ISSUES PRESERVED FOR APPEAL
¶ 5 The petition in error in an accelerated procedure case must comply with the general rules regarding petitions in error. Okla. Sup.Ct. R. 1.36, 12 O.S. Supp. 2006, ch. 15, app. 1. The form of the petition in error is set forth in Rule 1.301, Form No. 5, and requires the appellant to "[i]nclude each point of law alleged as error," and cautions: "Avoid general statements such as `Judgment not supported by law.'"
Absent limited circumstances not applicable here, an appellate court is "confined to the issues raised by the parties and presented by the proof, pleadings, petition in error and briefs." Mooney v. Mooney, 2003 OK 51, n. 3, 70 P.3d 872, 876 n. 3 (citing Reddell v. Johnson, 1997 OK 86, ¶ 6, 942 P.2d 200, 202). In cases submitted without briefing pursuant to Rule 1.36, the petition in error plays a critical role in determining what issues the appellant has preserved for consideration on appeal. See Booker v. Sumner, 2001 OK CIV APP 22, ¶¶ 6-12, 19 P.3d 904, 906. Because the appellant does not have the opportunity to cure omitted allegations of error or remedy insufficient "shotgun" appellate pleading by timely filing a brief in chief, "[t]he role of the petition in error as a mechanism with which to enlighten appellate courts of alleged trial court error is even more important." Id. at ¶ 12, 19 P.3d at 906.

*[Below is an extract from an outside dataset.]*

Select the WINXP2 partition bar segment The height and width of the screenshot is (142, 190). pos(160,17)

¶ 6 The "Issues To be Raised on Appeal" section of Vanguard's petition in error consists of two paragraphs. However, the only preserved appellate challenge to the Trial Court's judgment is Vanguard's assertion that the non-solicitation portion of the restrictive covenant is not an unreasonable restraint of trade.
In the first paragraph, Vanguard claims that the Trial Court erred in granting summary judgment "for the reason that no evidence of any kind was presented by [Curler] in her [summary judgment motion] tending to establish that the anti-solicitation provisions in question were unreasonable under the circumstances." Vanguard concludes this first paragraph by stating: "A trial court should not grant summary judgment if reasonable minds could draw different inferences or conclusions from the facts." In the second paragraph, Vanguard complains that "no testimony of any kind was presented to the Court establishing why any reasonable person would conclude that the anti-solicitation provisions were unquestionably an undue restraint of trade." It then asserts that "the Trial Court had no basis to determine the anti-solicitation provisions constituted an unreasonable restraint of trade, other than the express provisions of the Employment Agreement in question."

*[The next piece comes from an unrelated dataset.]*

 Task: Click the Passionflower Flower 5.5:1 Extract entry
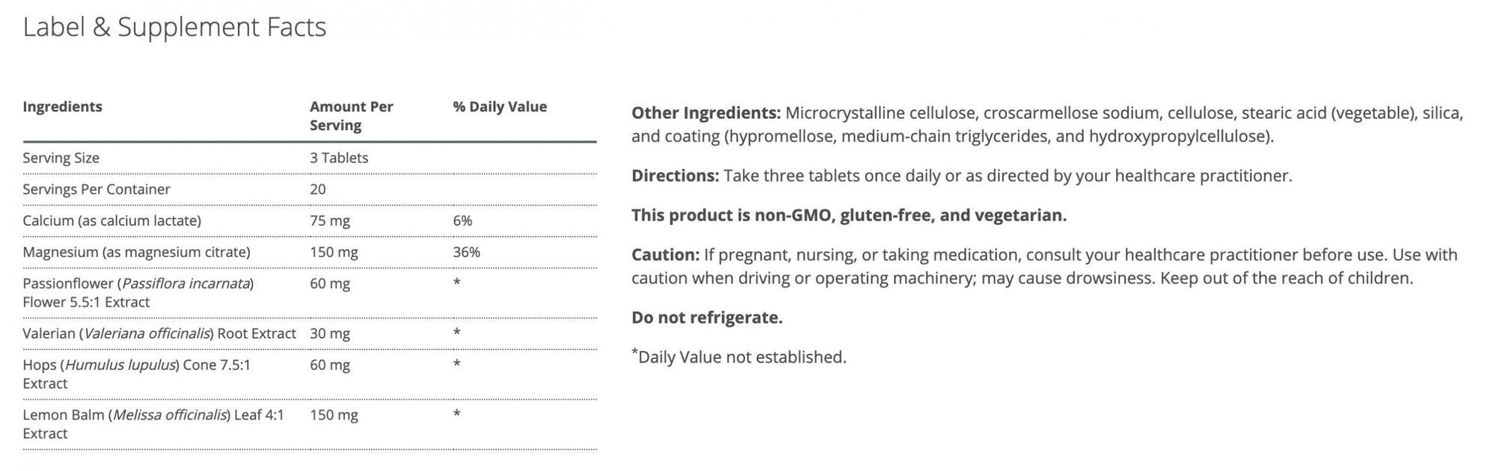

Consequently, this Court will not address the Trial Court's judgment in favor of Curler on any of the other claims for relief that Vanguard asserted in its petition.
STANDARD OF REVIEW
¶ 7 "Summary judgment is proper only when the pleadings, affidavits, depositions, admissions or other evidentiary materials establish that there is no genuine issue as to any material fact and that the moving party is entitled to judgment as a matter of law." Davis v. Leitner, 1989 OK 146, ¶ 9, 782 P.2d 924, 926. In reviewing summary judgment, we must view all inferences and conclusions to be drawn from the evidentiary materials in the light most favorable to the party opposing the motion. Id. However, once the movant has shown the absence of disputed material facts and entitlement to judgment on that record, the burden shifts to the defending party to show the existence of a triable issue. Hughey v. Grand River Dam Auth., 1995 OK 56, ¶ 8, 897 P.2d 1138, 1143.

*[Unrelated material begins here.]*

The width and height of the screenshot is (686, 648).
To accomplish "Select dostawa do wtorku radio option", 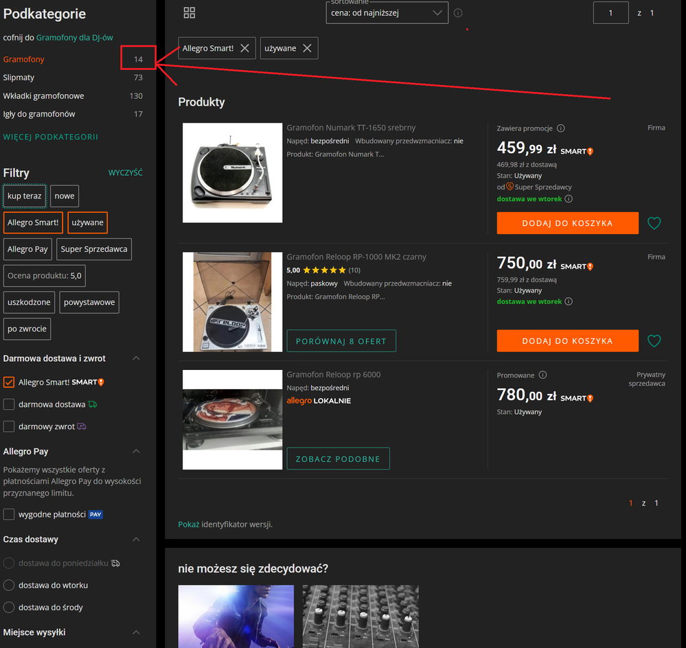I will tap(9, 586).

¶ 8 Determining the enforceability of the kind of restrictive covenants at issue in this appeal is particularly fact dependant, for the reasons we discuss infra, and requires an analysis of the effect of the covenant on competition in the relevant market. Ultimately, however, this involves an interpretation of the contractual provision at issue, an issue of law. See Bayly, Martin Fay, Inc. v. Pickard, 1989 OK 122, ¶ 11, 780 P.2d 1168, 1171. See also Key Temp. Pers., Inc. v. Cox, 1994 OK CIV APP 123, ¶ 7, 884 P.2d 1213, 1215. Although a trial court considers factual matters when deciding whether summary judgment is appropriate, its ultimate decision, whether one party is entitled to judgment as a matter of law because no material facts are disputed, is purely legal. Carmichael v. Beller, 1996 OK 48, ¶ 2, 914 P.2d 1051, 1053. The record of undisputed material facts before the Trial Court was sufficient to determine the enforceability of the Vanguard covenant. The applicable standard of review of the Trial Court's judgment in favor of Curler is, therefore, de novo. Id.
DISCUSSION
¶ 9 The parties correctly argue that 15 O.S. 1991 § 217[ 15-217] is the controlling statute. The version of section 217 relevant to this appeal provides:
Section 217 was amended effective June 4, 2001, after execution of the employment agreement between the parties. Neither party argues the statute, as amended, applies. The general rule is that statutes are to be construed as having a prospective operation unless the purpose and intent of the legislature give them a retrospective effect as expressly declared or implied from the language used. See Thomas v. Cumberland Operating Co., 1977 OK 164, 569 P.2d 974. No such declaration appears in the amended version of section 217. The amendment reflected the enactment of 15 O.S. 2001 § 219A[ 15-219A], adding that section to the two existing statutory exceptions to section 217. Section 219A addresses the permitted scope of some non-competition agreements between employers and employees. Section 219A(B) adds language to section 217 acknowledging the enactment of section 219A.
Every contract by which any one is restrained from exercising a lawful profession, trade or business of any kind, otherwise than as provided by Sections 218 and 219 of this title, is to that extent void.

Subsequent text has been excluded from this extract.